12 de diciembre de 2013

Cosas que hacer en vez de estudiar

Había pensado en volver a hacer lo que hice hace cuatro años casi, eso de las palabras con colorines chachipirulis. Tiene gracia, porque lo hice en el 2009, que fue un año de mierda, y éste ha ido por el mismo camino. Pero mis exámenes no se van a estudiar solos.

El caso es que aquí estoy, pero no soy la misma. Dicen que a base de palos se aprende, pero yo necesito martirios chinos con Camela de fondo porque de buena soy tonta. (Diría más, pero no me gusta decir tacos en mi blog, ante todo soy una señorita.)
Y todo esto viene porque estoy cansada de tragar y no recibir nada a cambio. Toda mi vida he crecido con la regla dorada de "Trata a los demás como te gustaría que te trataran a ti". Preciosa. Maravillosa. UNA MIERDA. La gente te trata como si fueras el último mono de la última selva tropical del Amazonas, se aprovecha de tu alma cándida, de tu "batería de optimismo inagotable" y de tu disposición a estar ahí, a ayudar, porque te gusta agradar.
Pues no señor, basta de agradar a todo el mundo y de tratar por igual a gente que no se lo merece que a gente que te ha demostrado mil y una veces su incondicionalidad. Basta de pisoteos y de "Cómete tú el marrón". Basta de "Soluciona nuestros problemas". Basta de ser subnormal. Basta de sentirte una extraña en tu propia casa y de no hacerte valer.

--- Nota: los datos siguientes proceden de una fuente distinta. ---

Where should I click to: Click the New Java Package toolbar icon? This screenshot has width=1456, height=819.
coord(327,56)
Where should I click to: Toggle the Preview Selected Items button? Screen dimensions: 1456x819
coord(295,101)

Voy a empezar a hacer limpieza. Que tiemblen los EREs.


23 de noviembre de 2013

El meteorito

Un meteorito. Eso era. O al menos así llegó. Como una bola que cae sin motivo ni rumbo fijo pero que arrasa todo lo que encuentra y va quemando y quemando a medida que se introduce más y más en la atmósfera.

Y aquí, nuestro amigo el pez, al que por poco se le seca el estanque del susto.

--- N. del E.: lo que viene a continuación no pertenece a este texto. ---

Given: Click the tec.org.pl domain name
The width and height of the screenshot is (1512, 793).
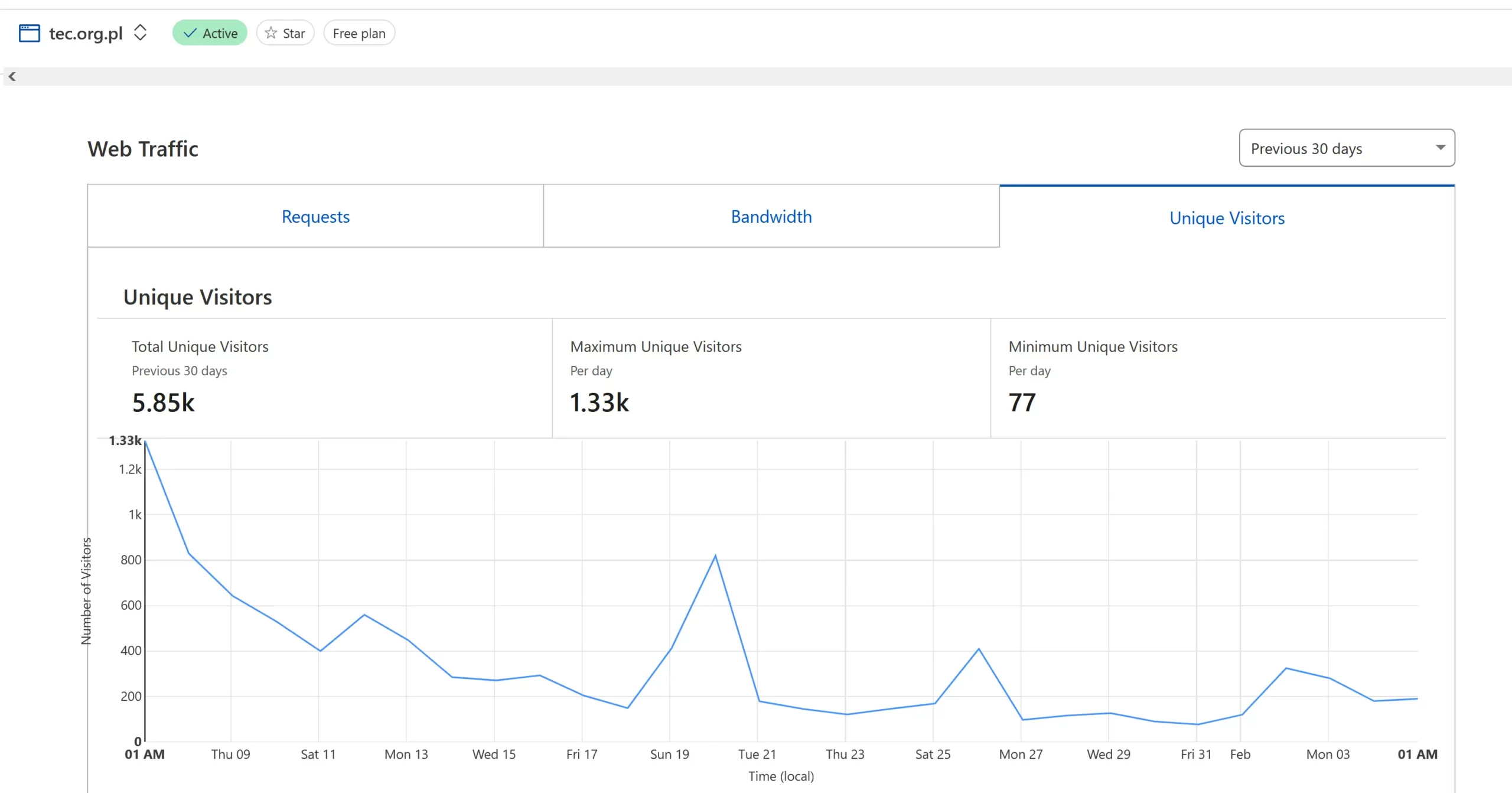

"Hola, Meteorito", dijo el pez. Nunca había visto a un meteorito (o, si lo había visto, no se acordaba, estos peces y su memoria...) y estaba fascinado. "¿Qué buscas aquí?"
"No sé", contestó el meteorito con voz vacía.
"¿Estás triste?", preguntó el pez.
"Puede", le respondió el meteorito.
"¿Y por qué estás triste?"
"Da igual."
"¿Acaso te falta algo?"
"Sí."

El pececito entonces vio dentro del meteorito. Y, efectivamente, le faltaba un pedazo, parecía pequeñito por fuera, pero por dentro era enorme. El pececito sintió que debía ayudar al meteorito a encontrar ese pedazo. No quería sustituirlo, el pececito era consciente de que no estaba hecho para vivir en meteoritos, pero quizá si el meteorito encontraba su pedazo dejaría de estar triste y sonreiría. Y al pez le gustaban mucho las sonrisas.

"¿Quieres que te ayude?"
"Me da igual"
"¿Siempre eres tan elocuente?"
Si hubiera tenido hombros, el meteorito los habría encogido.

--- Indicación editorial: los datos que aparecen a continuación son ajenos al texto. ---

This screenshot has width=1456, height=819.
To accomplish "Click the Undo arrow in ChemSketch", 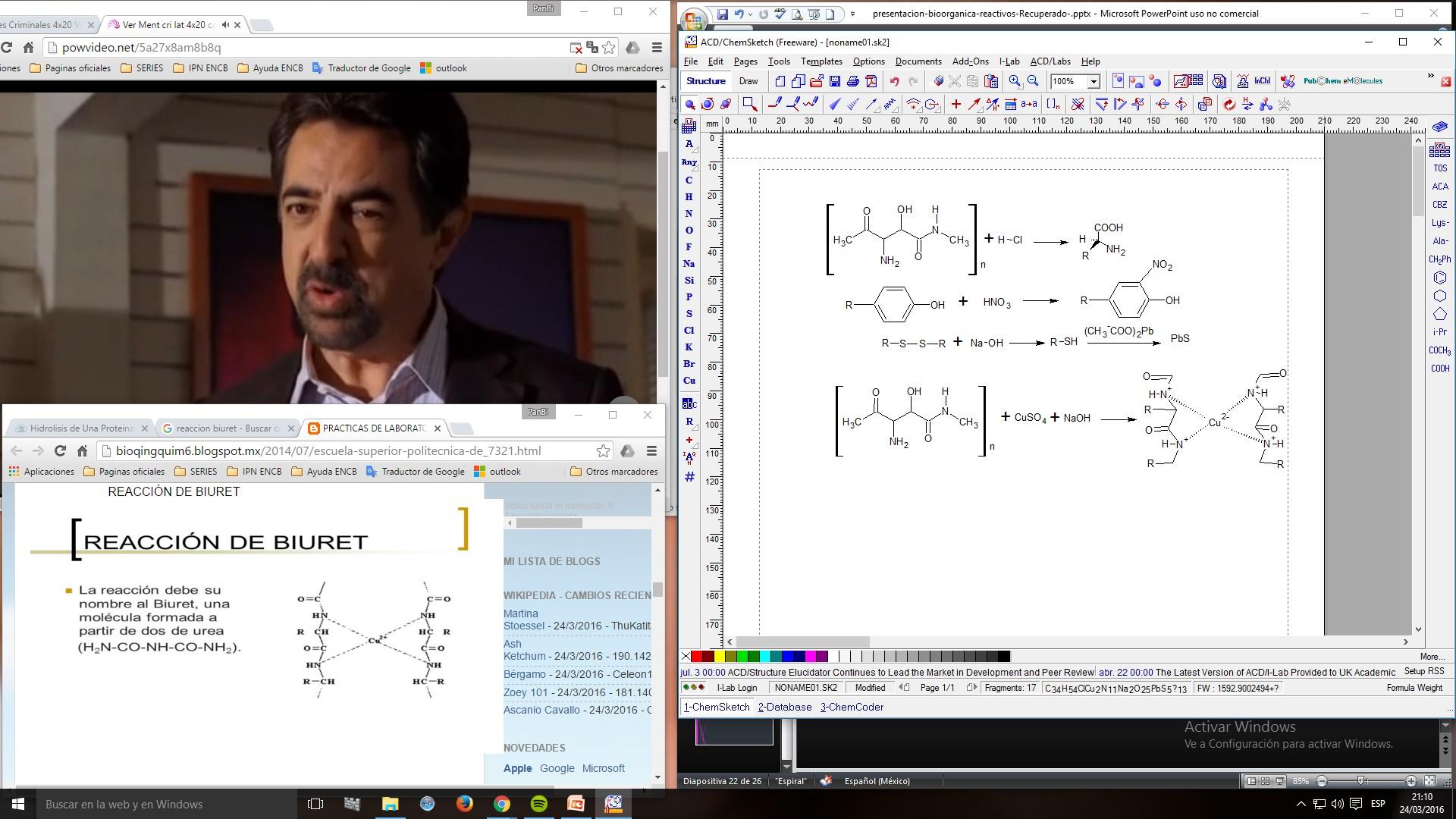I will pyautogui.click(x=895, y=81).
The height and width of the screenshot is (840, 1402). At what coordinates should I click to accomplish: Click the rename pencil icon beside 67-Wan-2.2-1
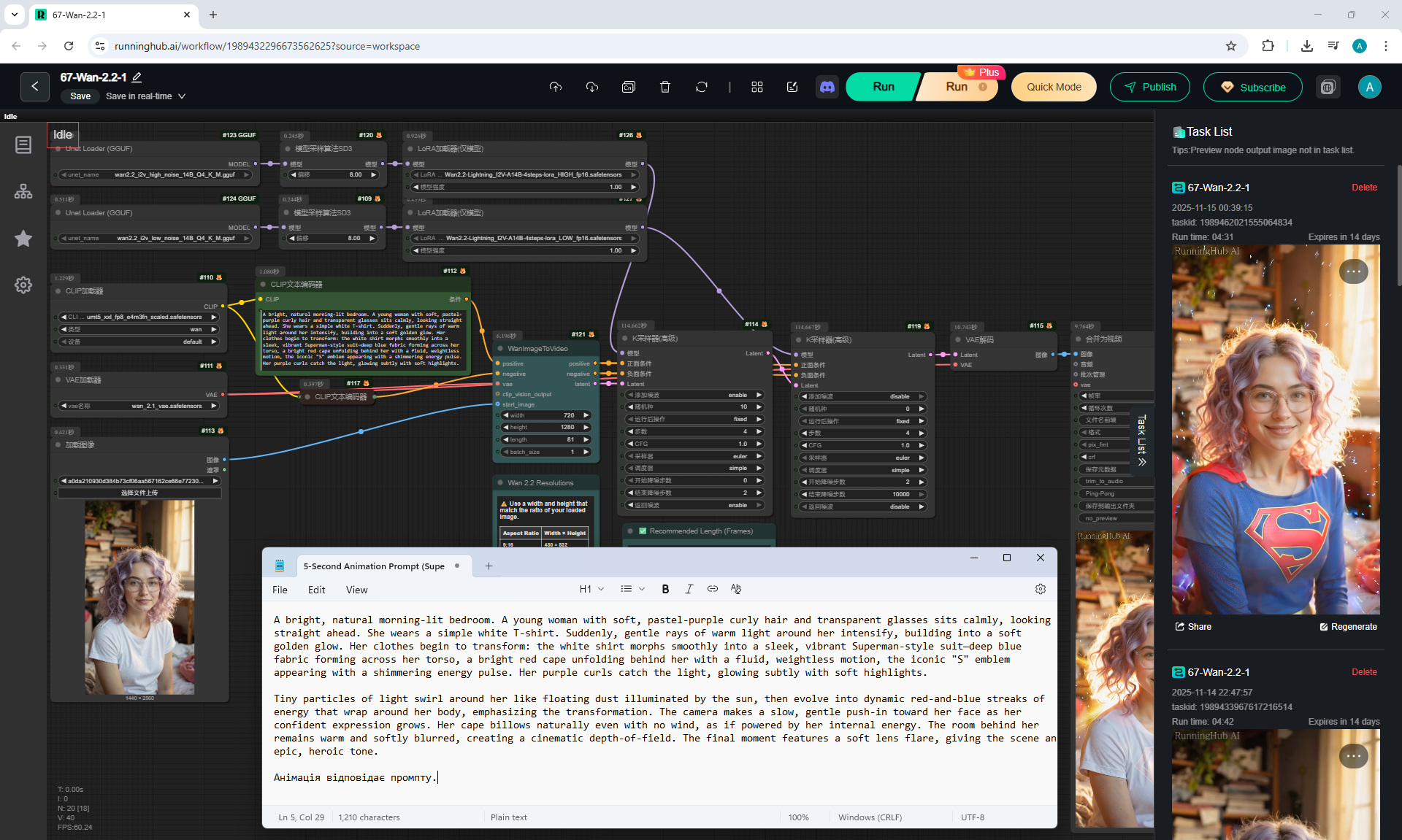coord(137,77)
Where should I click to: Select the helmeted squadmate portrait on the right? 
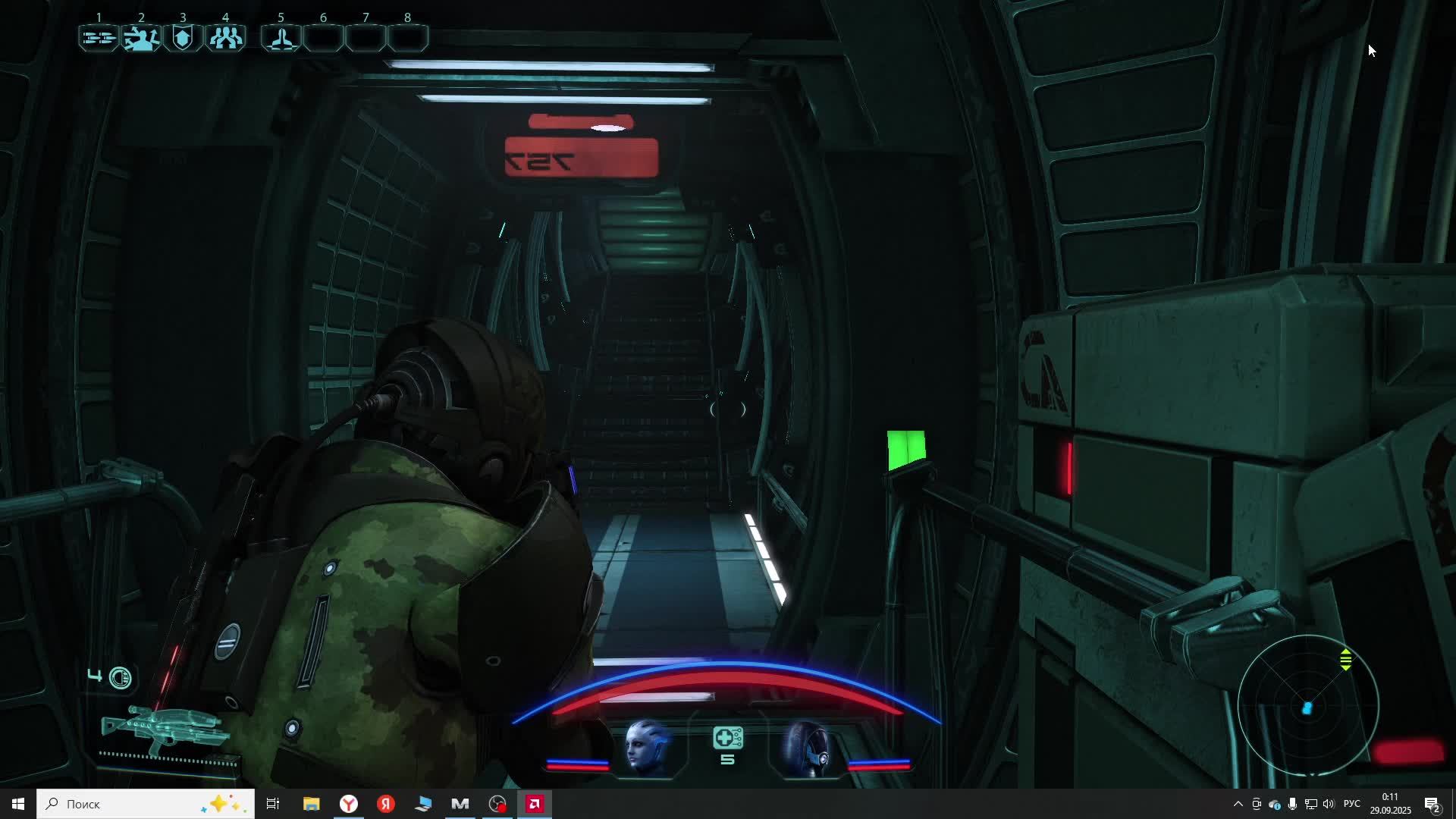807,749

Pobre meteorito, con menudo pez cabezota se había ido a encontrar.
Y tan cabezota. Se había dado cuenta de que, si se acercaba mucho al meteorito, se le secaban las escamitas y comenzaba a encontrarse mal. Pero él seguía insistiendo. Al fin y al cabo, el meteorito había caído al lado de su estanque, el pececito no podía ignorarlo sin más. "A nadie le gusta estar sin un pedazo", pensó. El pececito sabía que el meteorito no iba a pedirle ayuda, pero igualmente lo iba a hacer. Tendría cuidado de no acercarse demasiado, cuidaría de sus escamas, pero la decisión estaba tomada.



16 de octubre de 2013

Vengo de chillarle al infinito que te necesito



Me retiraré al campo con una sonrisa,
si me pisan tus fantasmas yo iré más deprisa.
Juego mis cartas al todo o nada, fiel destino,
tú que nunca me has abandonado en el camino.